▸ Activity: Beginning with the line that has "Task: Select the 20-29 row label cell", write out each line down to the end of the records below exactly, and include no pictures.

▸ Stored data entries:
-----
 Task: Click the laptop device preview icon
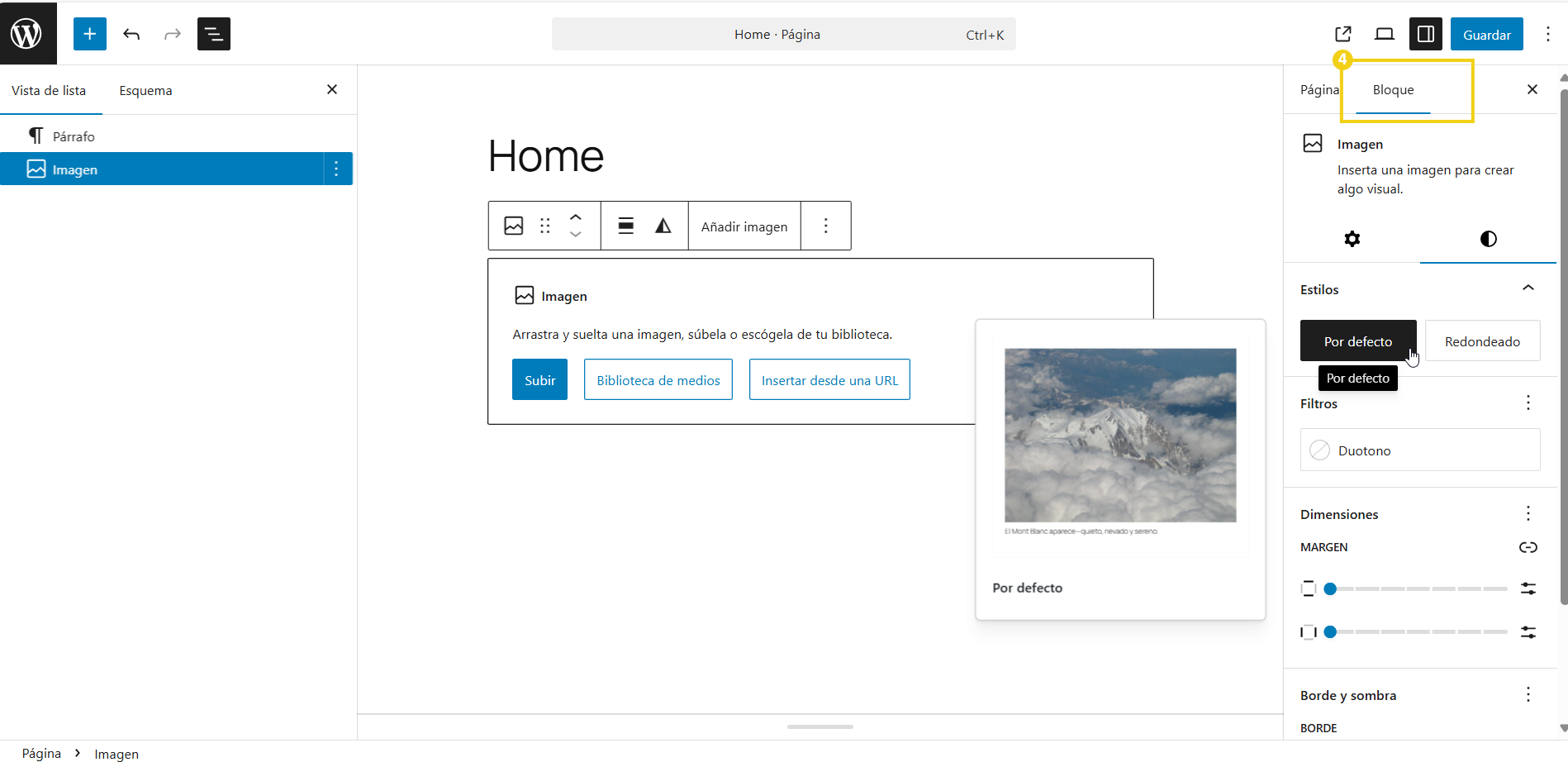point(1384,34)
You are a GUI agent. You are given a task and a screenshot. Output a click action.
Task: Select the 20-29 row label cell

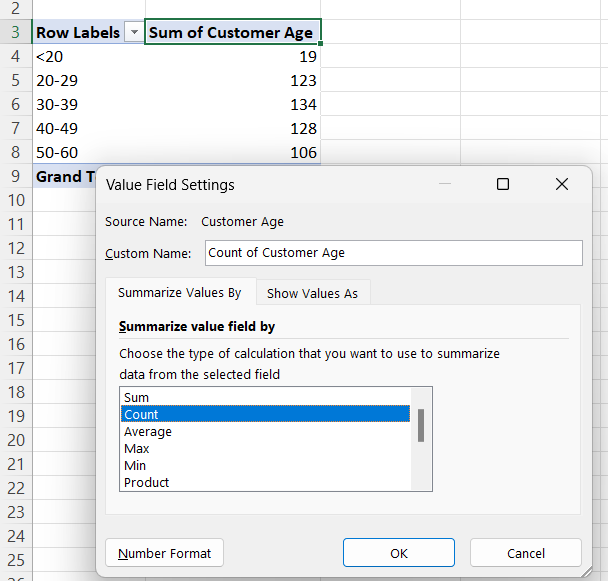(x=88, y=80)
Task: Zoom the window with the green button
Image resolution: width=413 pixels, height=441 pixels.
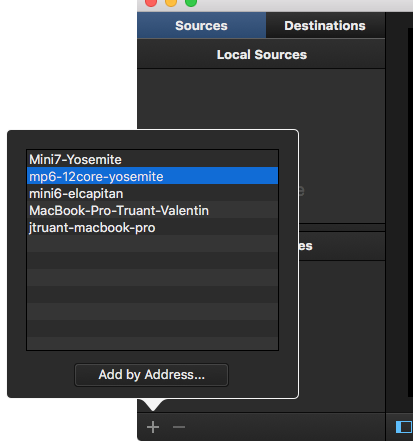Action: 191,2
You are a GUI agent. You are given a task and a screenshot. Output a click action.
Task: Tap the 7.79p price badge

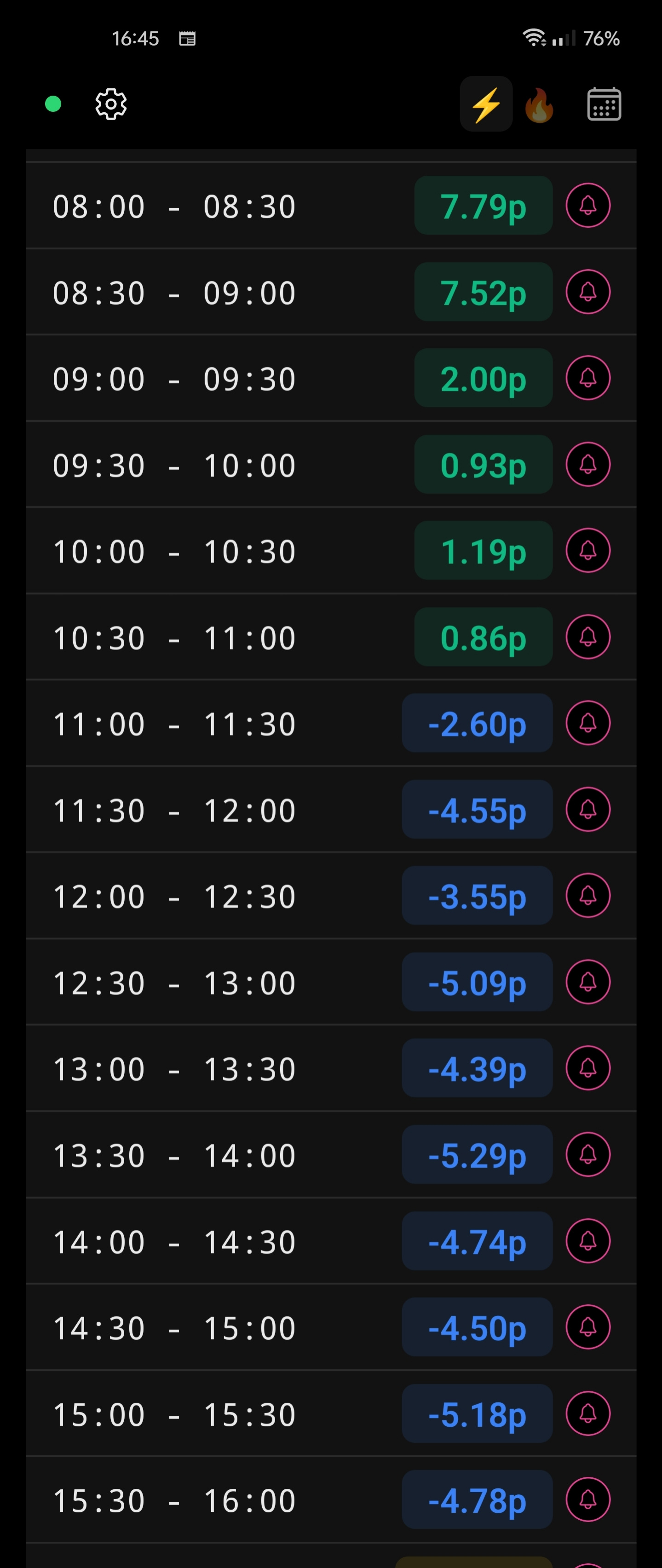pyautogui.click(x=483, y=205)
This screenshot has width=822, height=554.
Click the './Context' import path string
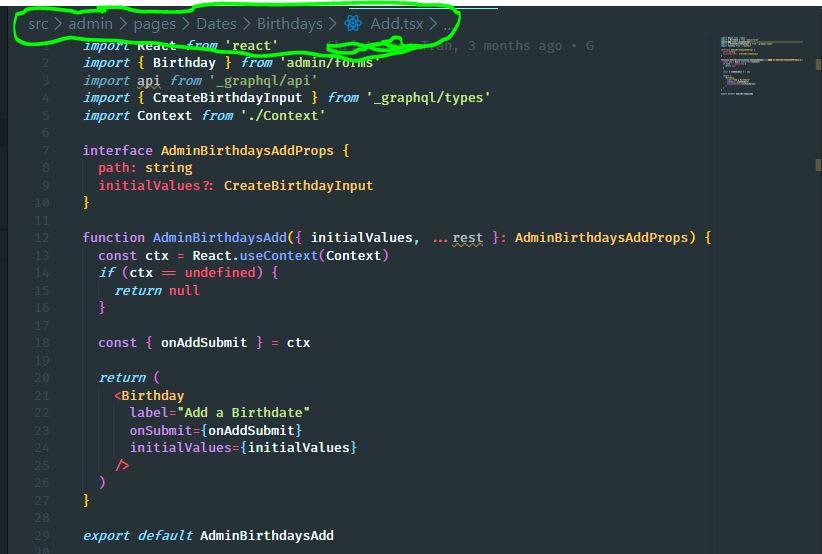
-----
▸ Written solution:
Task: Select the 20-29 row label cell

(x=88, y=80)
Task: Zoom the window with the green button
Image resolution: width=413 pixels, height=441 pixels.
Action: 191,2
You are a GUI agent. You are given a task and a screenshot. Output a click action.
Task: Tap the 7.79p price badge

pyautogui.click(x=483, y=205)
This screenshot has width=822, height=554.
Click the './Context' import path string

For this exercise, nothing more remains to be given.